One change concerns the Palestinian front. Trump’s statement that he does not insist on the two-state formula breaks with what has been American dogma for nearly a quarter of a century.
In this regard, it can be said that the Palestinians have again not missed an opportunity to miss an opportunity. The American adoption of this idea provided the Palestinians with a viable chance for statehood that will now be increasingly difficult to restore.
The growing American lack of interest in the Palestinian situation is intensified by the Arab civil wars, as US lawmakers on both sides of the aisle increasingly conclude that the Arab-Israeli conflict is not the cause of the region’s problems, unlike what Obama implied in his Cairo speech of 2009.
True, Netanyahu was given no green light to do as he pleases in the West Bank. Trump’s request as the two faced reporters, “hold back on settlements for a little bit,” poured cold water on those standing to Netanyahu’s right who celebrated Trump’s victory as a messianic epiphany.
The same goes for the US Embassy’s transfer to Jerusalem, a vow from which Trump seems to be retreating.
Similarly, Ambassador-designate David Friedman’s statement to a Senate confirmation panel that he backs the two-state solution demonstrated the limits of Washington’s new toleration of the Right’s agenda.
Even so, change is deep because Trump fully accepts most Israelis’ views on the two issues that overshadow the broader Mideast: terrorism and Iran.
THE PREVIOUS administration stubbornly refused to say the West is at war with Islamism, namely, the ideology that strives to violently impose Islam on the world. Instead, Obama repeatedly defined “terrorism” as the enemy.
Most Israelis have forged their views on this issue in the wake of last decade’s violence here. Obama’s attitude carried profound meaning because if Islamism is not exposed as a global scourge and an implacable ideology, then the counterattack cannot be properly waged, and the war cannot be won.
Washington’s new management fully agrees with Israel on this front, and this goes not only for the president but also for his cabinet and the Republican-controlled Congress.
The same goes for Iran.
The previous administration’s assumptions that Tehran’s mullahs are reasonable diplomatic partners and that they can offer a reliable cushion for American interests in the Middle East are, in the eyes of the current administration, abominations.
For the new White House, Congress and Pentagon, today’s Iran is the same one that took hostage 52 Americans in Tehran, murdered 305 American and French peacekeepers in Beirut, and then sent agents to attack dissidents, diplomats and embassies worldwide.
To this administration, Obama’s apology in his Cairo speech for America’s (marginal) role in a 1953 coup in Tehran was political lunacy.

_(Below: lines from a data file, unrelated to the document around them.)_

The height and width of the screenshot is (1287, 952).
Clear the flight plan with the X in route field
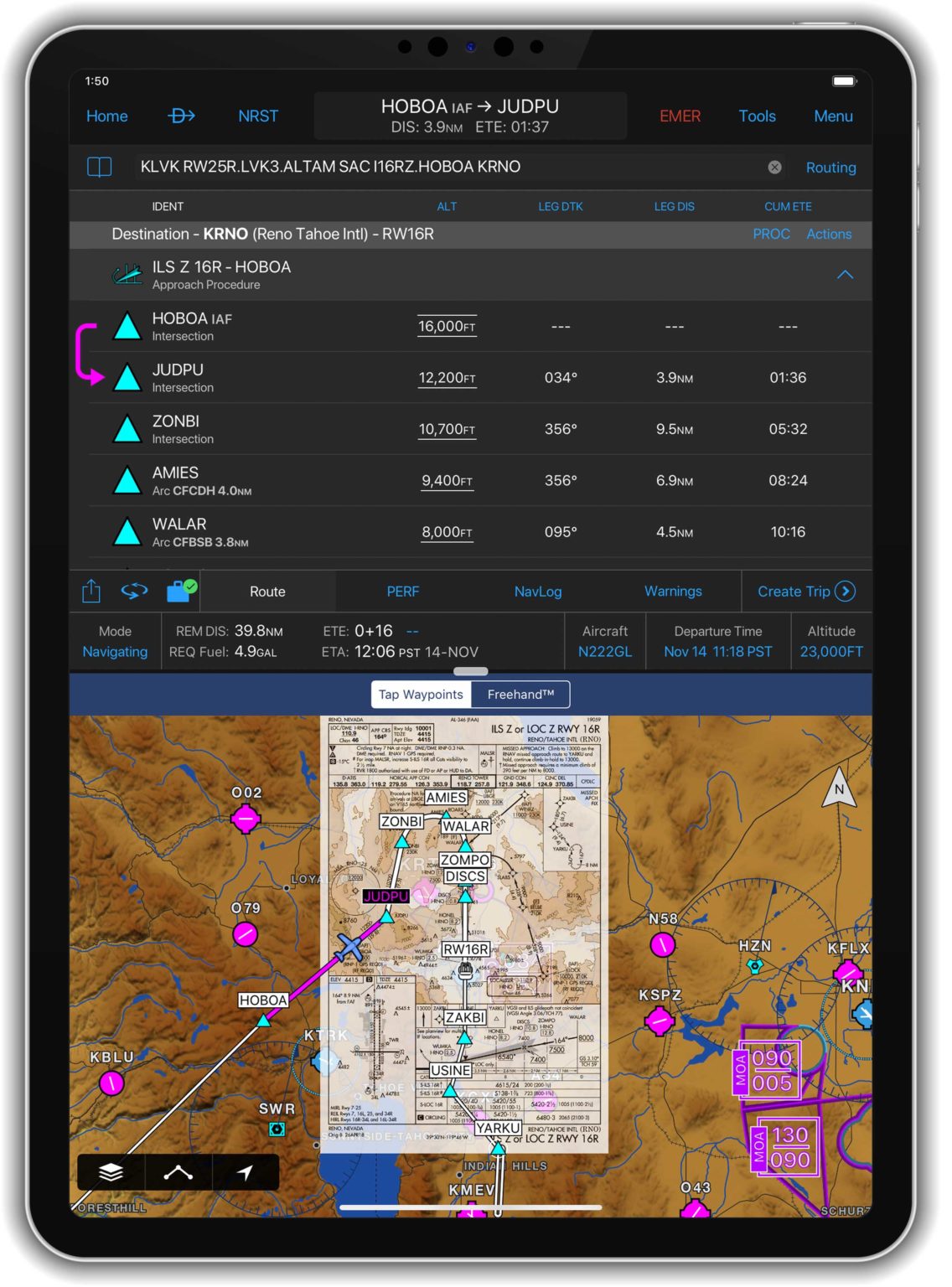(x=775, y=167)
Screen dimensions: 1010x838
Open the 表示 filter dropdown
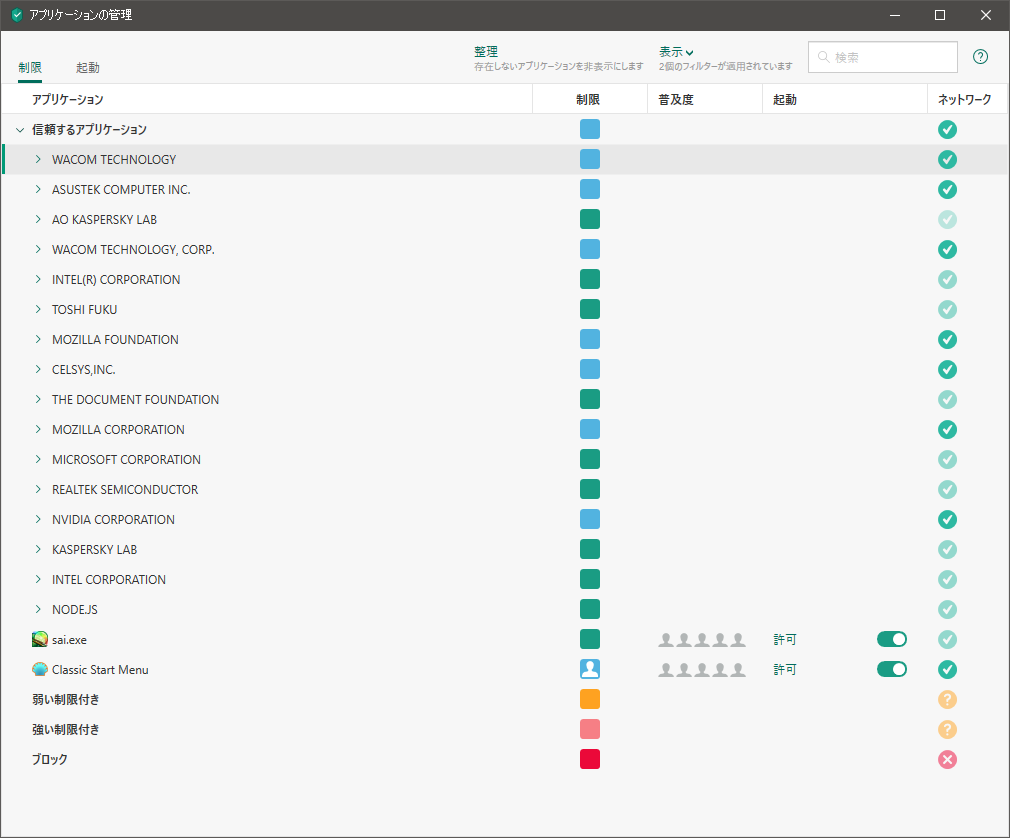[x=676, y=51]
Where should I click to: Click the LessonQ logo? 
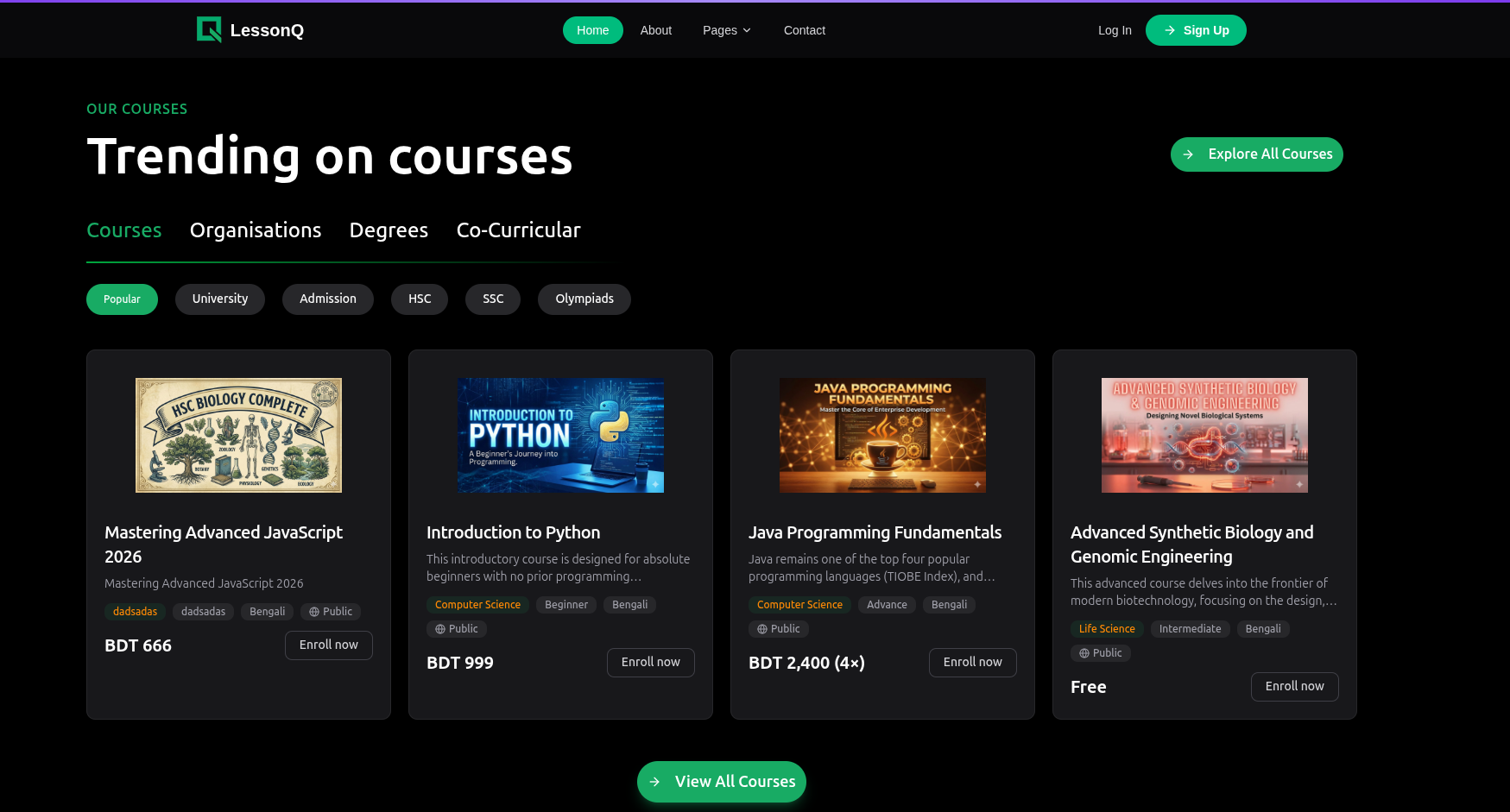[250, 29]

Iran to them is the inventor of global jihadism and a major engine of the Mideast’s multiple wars, as it seeks a Shi’ite corridor stretching from Tehran to the Mediterranean through Iraq, Syria and Lebanon, and also to the Red Sea through Yemen.
Iran’s role in the Arab civil wars is seen by the current administration as a threat not only because of Tehran’s record on terrorism, and not only because of its stated quest to see Israel erased, but also because of its threat to the Sunni states’ regional hegemony.
America’s new leaders see as its enemies the Iranian regime and all things Islamist – the ideology, its apostles and their troops. Stemming from this is a return to the original American quest to undo, rather than delay, Iran’s nuclear ambitions, and a new quest to encourage the ayatollahs’ political demise.
At the same time, the urge to impose democracy, as Obama tried to do in Egypt, is gone, as is the urge to improvise peace the way John Kerry tried to do while shuttling between Jerusalem and Ramallah.
Washington’s radically changed thinking was made plain in Trump’s meeting with Netanyahu, and then in UN Ambassador Nikki Haley’s statement in a press conference that the UN’s “prejudiced approach to Israeli-Palestinian issues bears no relationship to the reality of the world,” and that the organization’s “double standards are breathtaking.”